TO DO: Give the rows below as a Markdown table with two columns, Number and Line. Number each non-blank line in order and leave out the blank ones.
━━━━━ DATASET EXTRACT
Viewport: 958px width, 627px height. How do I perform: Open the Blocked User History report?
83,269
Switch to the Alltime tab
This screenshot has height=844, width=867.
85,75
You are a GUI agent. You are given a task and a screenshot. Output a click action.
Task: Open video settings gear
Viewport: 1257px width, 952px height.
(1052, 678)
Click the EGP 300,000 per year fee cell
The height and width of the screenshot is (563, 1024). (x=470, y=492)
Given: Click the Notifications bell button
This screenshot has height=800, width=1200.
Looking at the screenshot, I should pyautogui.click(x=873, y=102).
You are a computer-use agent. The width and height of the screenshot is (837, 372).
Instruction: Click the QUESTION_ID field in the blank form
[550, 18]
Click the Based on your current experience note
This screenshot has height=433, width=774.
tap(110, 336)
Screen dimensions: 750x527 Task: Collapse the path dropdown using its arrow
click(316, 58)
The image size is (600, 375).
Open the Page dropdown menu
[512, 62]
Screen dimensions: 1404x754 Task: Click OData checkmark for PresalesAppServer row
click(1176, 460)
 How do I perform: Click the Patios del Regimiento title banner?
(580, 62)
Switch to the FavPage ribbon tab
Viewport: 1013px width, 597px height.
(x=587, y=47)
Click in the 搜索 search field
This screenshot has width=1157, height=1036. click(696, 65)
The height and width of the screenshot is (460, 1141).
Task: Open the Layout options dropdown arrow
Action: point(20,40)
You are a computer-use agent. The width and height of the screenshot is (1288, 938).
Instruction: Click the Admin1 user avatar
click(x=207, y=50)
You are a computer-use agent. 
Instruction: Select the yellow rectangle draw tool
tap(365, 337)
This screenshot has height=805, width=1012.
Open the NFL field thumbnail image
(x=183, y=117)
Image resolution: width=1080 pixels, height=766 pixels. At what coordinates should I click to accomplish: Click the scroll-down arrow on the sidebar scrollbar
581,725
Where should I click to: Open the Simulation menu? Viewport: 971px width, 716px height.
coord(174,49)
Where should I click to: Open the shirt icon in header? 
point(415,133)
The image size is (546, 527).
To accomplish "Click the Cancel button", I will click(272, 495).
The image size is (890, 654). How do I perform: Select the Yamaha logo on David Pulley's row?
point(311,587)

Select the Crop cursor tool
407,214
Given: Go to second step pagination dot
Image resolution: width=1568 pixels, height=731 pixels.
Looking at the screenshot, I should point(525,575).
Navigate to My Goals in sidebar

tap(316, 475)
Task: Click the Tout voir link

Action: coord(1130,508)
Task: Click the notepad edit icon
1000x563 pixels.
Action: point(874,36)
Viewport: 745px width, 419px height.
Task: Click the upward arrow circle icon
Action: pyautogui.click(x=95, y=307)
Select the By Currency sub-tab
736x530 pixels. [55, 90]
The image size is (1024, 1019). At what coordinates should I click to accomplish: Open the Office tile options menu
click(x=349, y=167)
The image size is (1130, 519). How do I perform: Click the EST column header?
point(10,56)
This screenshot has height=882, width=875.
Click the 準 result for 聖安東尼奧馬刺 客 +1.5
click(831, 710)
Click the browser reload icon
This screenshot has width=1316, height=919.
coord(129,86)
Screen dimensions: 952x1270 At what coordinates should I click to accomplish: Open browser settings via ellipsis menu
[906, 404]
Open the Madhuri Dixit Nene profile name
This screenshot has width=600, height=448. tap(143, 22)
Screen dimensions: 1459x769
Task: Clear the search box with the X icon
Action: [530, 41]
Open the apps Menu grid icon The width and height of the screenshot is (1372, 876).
━━━━━━━━━━
SOLUTION TO THE PROBLEM:
| Number | Line |
|---|---|
| 1 | Viewport: 958px width, 627px height. How do I perform: Open the Blocked User History report? |
| 2 | 83,269 |
| 3 | Switch to the Alltime tab |
| 4 | This screenshot has height=844, width=867. |
| 5 | 85,75 |
| 6 | You are a GUI agent. You are given a task and a screenshot. Output a click action. |
| 7 | Task: Open video settings gear |
| 8 | Viewport: 1257px width, 952px height. |
| 9 | (1052, 678) |
| 10 | Click the EGP 300,000 per year fee cell |
| 11 | The height and width of the screenshot is (563, 1024). (x=470, y=492) |
| 12 | Given: Click the Notifications bell button |
| 13 | This screenshot has height=800, width=1200. |
| 14 | Looking at the screenshot, I should pyautogui.click(x=873, y=102). |
| 15 | You are a computer-use agent. The width and height of the screenshot is (837, 372). |
| 16 | Instruction: Click the QUESTION_ID field in the blank form |
| 17 | [550, 18] |
| 18 | Click the Based on your current experience note |
| 19 | This screenshot has height=433, width=774. |
| 20 | tap(110, 336) |
| 21 | Screen dimensions: 750x527 Task: Collapse the path dropdown using its arrow |
| 22 | click(316, 58) |
| 23 | The image size is (600, 375). |
| 24 | Open the Page dropdown menu |
| 25 | [512, 62] |
| 26 | Screen dimensions: 1404x754 Task: Click OData checkmark for PresalesAppServer row |
| 27 | click(1176, 460) |
| 28 |  How do I perform: Click the Patios del Regimiento title banner? |
| 29 | (580, 62) |
| 30 | Switch to the FavPage ribbon tab |
| 31 | Viewport: 1013px width, 597px height. |
| 32 | (x=587, y=47) |
| 33 | Click in the 搜索 search field |
| 34 | This screenshot has width=1157, height=1036. click(696, 65) |
| 35 | The height and width of the screenshot is (460, 1141). |
| 36 | Task: Open the Layout options dropdown arrow |
| 37 | Action: point(20,40) |
| 38 | You are a computer-use agent. The width and height of the screenshot is (1288, 938). |
| 39 | Instruction: Click the Admin1 user avatar |
| 40 | click(x=207, y=50) |
| 41 | You are a computer-use agent.  |
| 42 | Instruction: Select the yellow rectangle draw tool |
| 43 | tap(365, 337) |
| 44 | This screenshot has height=805, width=1012. |
| 45 | Open the NFL field thumbnail image |
| 46 | (x=183, y=117) |
| 47 | Image resolution: width=1080 pixels, height=766 pixels. At what coordinates should I click to accomplish: Click the scroll-down arrow on the sidebar scrollbar |
| 48 | 581,725 |
| 49 | Where should I click to: Open the Simulation menu? Viewport: 971px width, 716px height. |
| 50 | coord(174,49) |
| 51 | Where should I click to: Open the shirt icon in header?  |
| 52 | point(415,133) |
| 53 | The image size is (546, 527). |
| 54 | To accomplish "Click the Cancel button", I will click(272, 495). |
| 55 | The image size is (890, 654). How do I perform: Select the Yamaha logo on David Pulley's row? |
| 56 | point(311,587) |
| 57 | Select the Crop cursor tool |
| 58 | 407,214 |
| 59 | Given: Go to second step pagination dot |
| 60 | Image resolution: width=1568 pixels, height=731 pixels. |
| 61 | Looking at the screenshot, I should point(525,575). |
| 62 | Navigate to My Goals in sidebar |
| 63 | tap(316, 475) |
| 64 | Task: Click the Tout voir link |
| 65 | Action: coord(1130,508) |
| 66 | Task: Click the notepad edit icon |
| 67 | 1000x563 pixels. |
| 68 | Action: point(874,36) |
| 69 | Viewport: 745px width, 419px height. |
| 70 | Task: Click the upward arrow circle icon |
| 71 | Action: pyautogui.click(x=95, y=307) |
| 72 | Select the By Currency sub-tab |
| 73 | 736x530 pixels. [55, 90] |
| 74 | The image size is (1024, 1019). At what coordinates should I click to accomplish: Open the Office tile options menu |
| 75 | click(x=349, y=167) |
| 76 | The image size is (1130, 519). How do I perform: Click the EST column header? |
| 77 | point(10,56) |
| 78 | This screenshot has height=882, width=875. |
| 79 | Click the 準 result for 聖安東尼奧馬刺 客 +1.5 |
| 80 | click(831, 710) |
| 81 | Click the browser reload icon |
| 82 | This screenshot has width=1316, height=919. |
| 83 | coord(129,86) |
| 84 | Screen dimensions: 952x1270 At what coordinates should I click to accomplish: Open browser settings via ellipsis menu |
| 85 | [906, 404] |
| 86 | Open the Madhuri Dixit Nene profile name |
| 87 | This screenshot has width=600, height=448. tap(143, 22) |
| 88 | Screen dimensions: 1459x769 |
| 89 | Task: Clear the search box with the X icon |
| 90 | Action: [530, 41] |
| 91 | Open the apps Menu grid icon The width and height of the screenshot is (1372, 876). |